Depuis dix ans, le Musée des beaux-arts de Caen acquiert des œuvres réalisées, de 1850 à 1910, par Eugène Boudin, Paul Huet, Albert Lebourg, Eugène Isabey ou Albert Marquet sur les plages et les terres de Normandie.
Les quelque 74 tableaux de la collection sont aujourd’hui dévoilés le temps d’une exposition.
CAEN - “Les romantiques ont fait leur temps. Il faut désormais chercher les simples beautés de la Nature.” Cette célèbre phrase d’Eugène Boudin peut aussi s’appliquer aux travaux d’Eugène Isabey, Paul Huet, Adolphe-Félix Cals ou Albert Lebourg, qui, au-delà du pittoresque, s’attachèrent à décrire la beauté crue de la Normandie, sa lumière et son climat particuliers. En exposant sa collection, riche de 74 tableaux datant de 1850 à 1910, sous le titre “Peindre en Normandie”, le Musée des beaux-arts de Caen évoque cette peinture “d’atmosphère”. Bon nombre de ses auteurs, Boudin, Jongkind, Courbet, Dubourg, le jeune Monet, Cals, Pécrus et bien d’autres encore, ont échangé leurs idées à la ferme Saint-Siméon – à Honfleur, sur la Côte de Grâce –, située sur une pente, au milieu des pommiers. Cals y dépeint La Grande Cour (1879), La Fileuse d’étoupe (1873), un Portrait d’enfant (1876) ; Dubourg, des Femmes dans un verger à Saint-Siméon ou Les Harengères, en plein labeur. En 1850, la côte normande se transforme et se construit : hôtels, établissements de bains et casinos envahissent le paysage. Mais, aux touristes venus en couple ou en famille pour les traditionnels bains de mer et aux grands bouleversements de la modernité, les peintres de la ferme Saint-Siméon préfèrent les pêcheurs, les blanchisseuses et les gens du cru. Boudin décrit parfois ces groupes compacts de villégiateurs venus envahir les plages, mais préfère Le Pont sur la Touques à Trouville (1881) qu’il représente des dizaines de fois. Les départs à la pêche lors des matins brumeux, le port à marée haute ou basse, les coteaux, et autres scènes de bord de mer varient considérablement d’un artiste à l’autre : Marquet décrit Le Port de Fécamp (1906) avec son jeu célèbre de traits et d’aplats ; Gernez Le Port de Honfleur (1913) à la manière d’un pointilliste, tandis que Guillemet préfère le représenter au loin, comme toile de fond d’un paysage campagnard.

**OBJECTIF**.
Recopiez sans rien changer le passage du texte sur la peinture en Normandie, de « Depuis dix ans, le » à « terres de Normandie. ». Le matériel ne sert pas pour cet exercice.

**MATÉRIEL**.

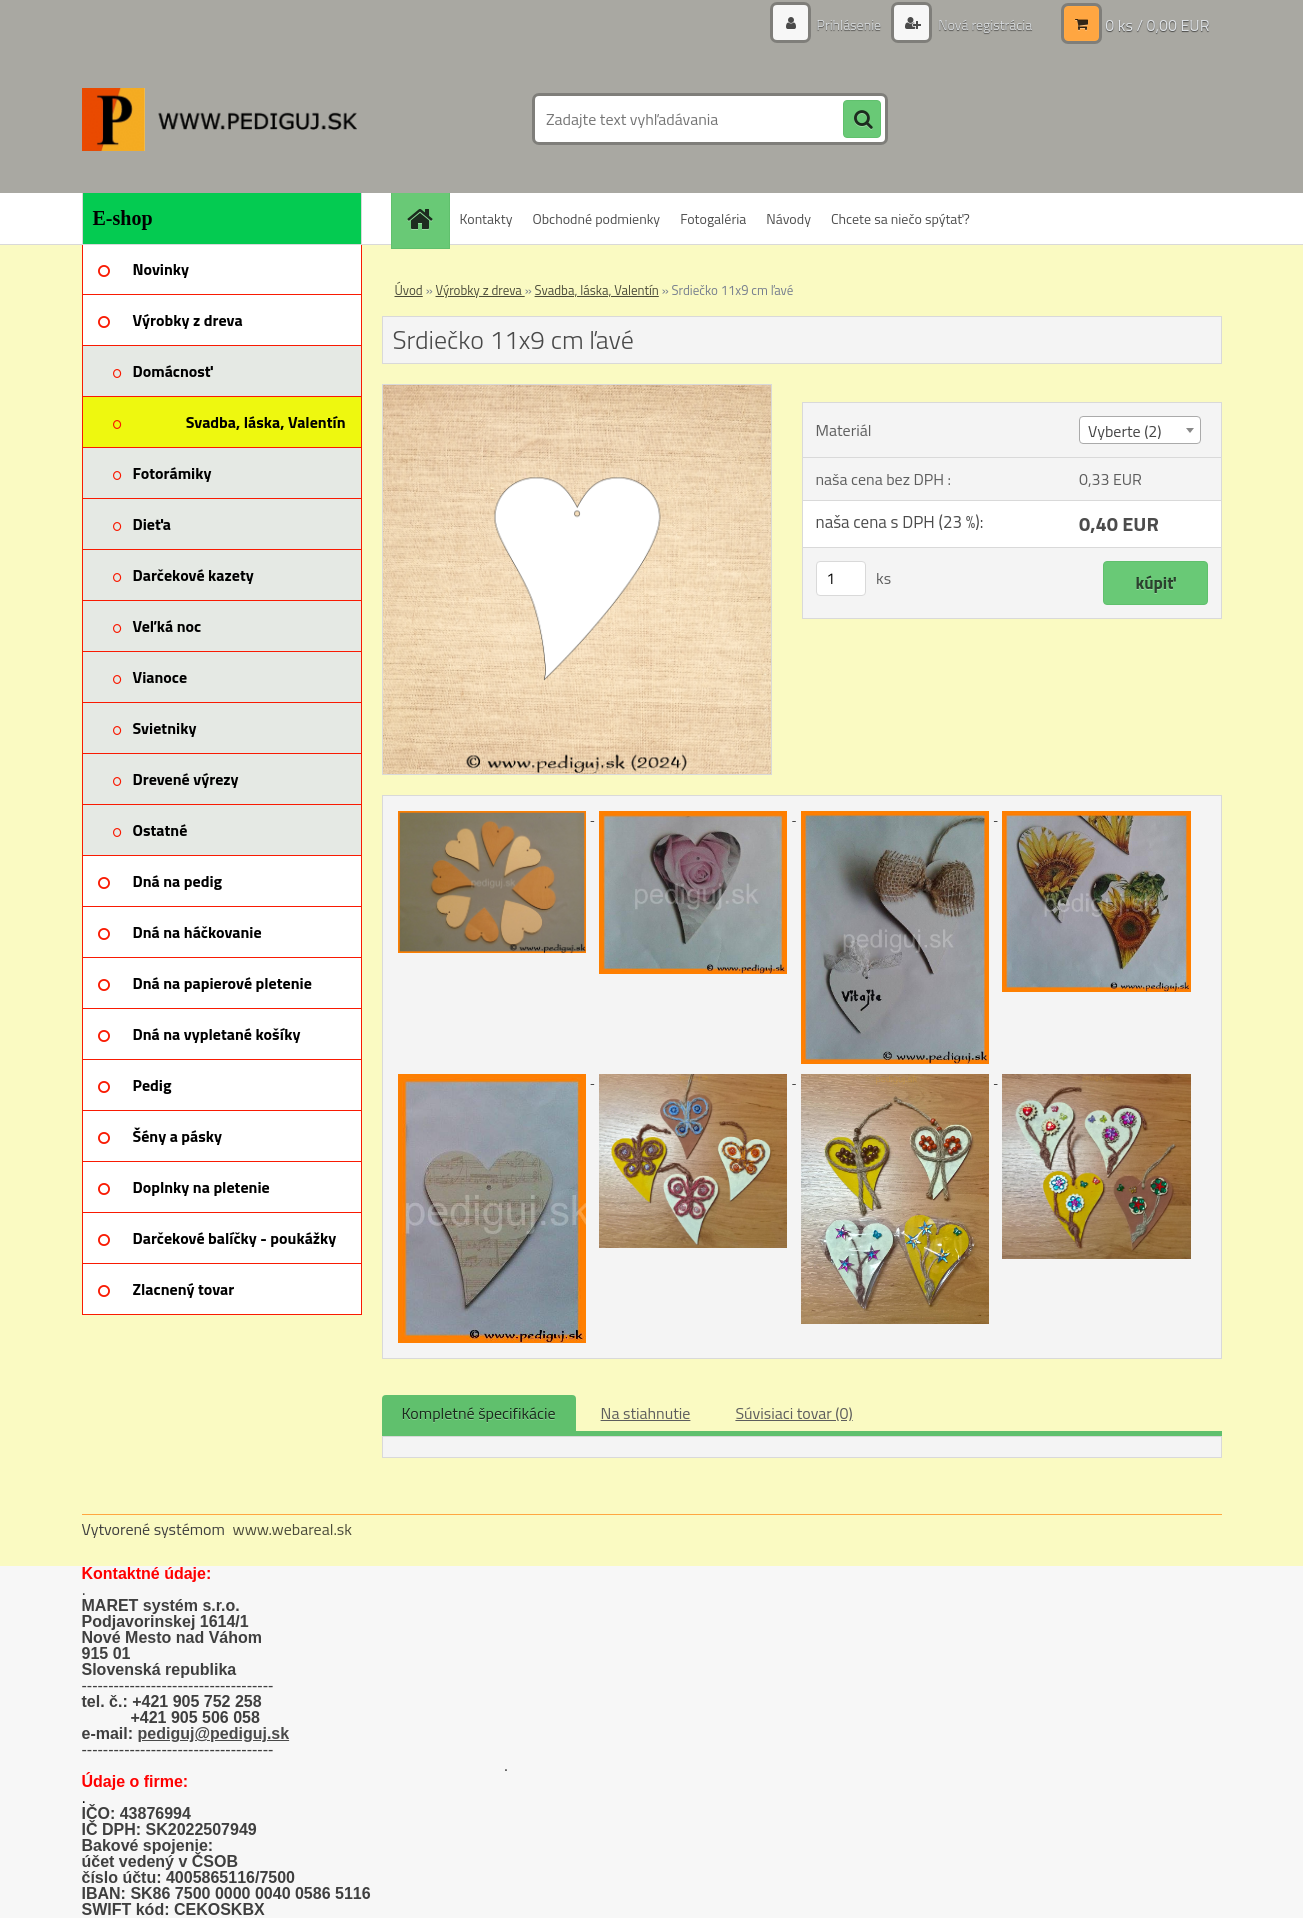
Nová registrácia (983, 24)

**RÉSULTAT ATTENDU**.
Depuis dix ans, le Musée des beaux-arts de Caen acquiert des œuvres réalisées, de 1850 à 1910, par Eugène Boudin, Paul Huet, Albert Lebourg, Eugène Isabey ou Albert Marquet sur les plages et les terres de Normandie.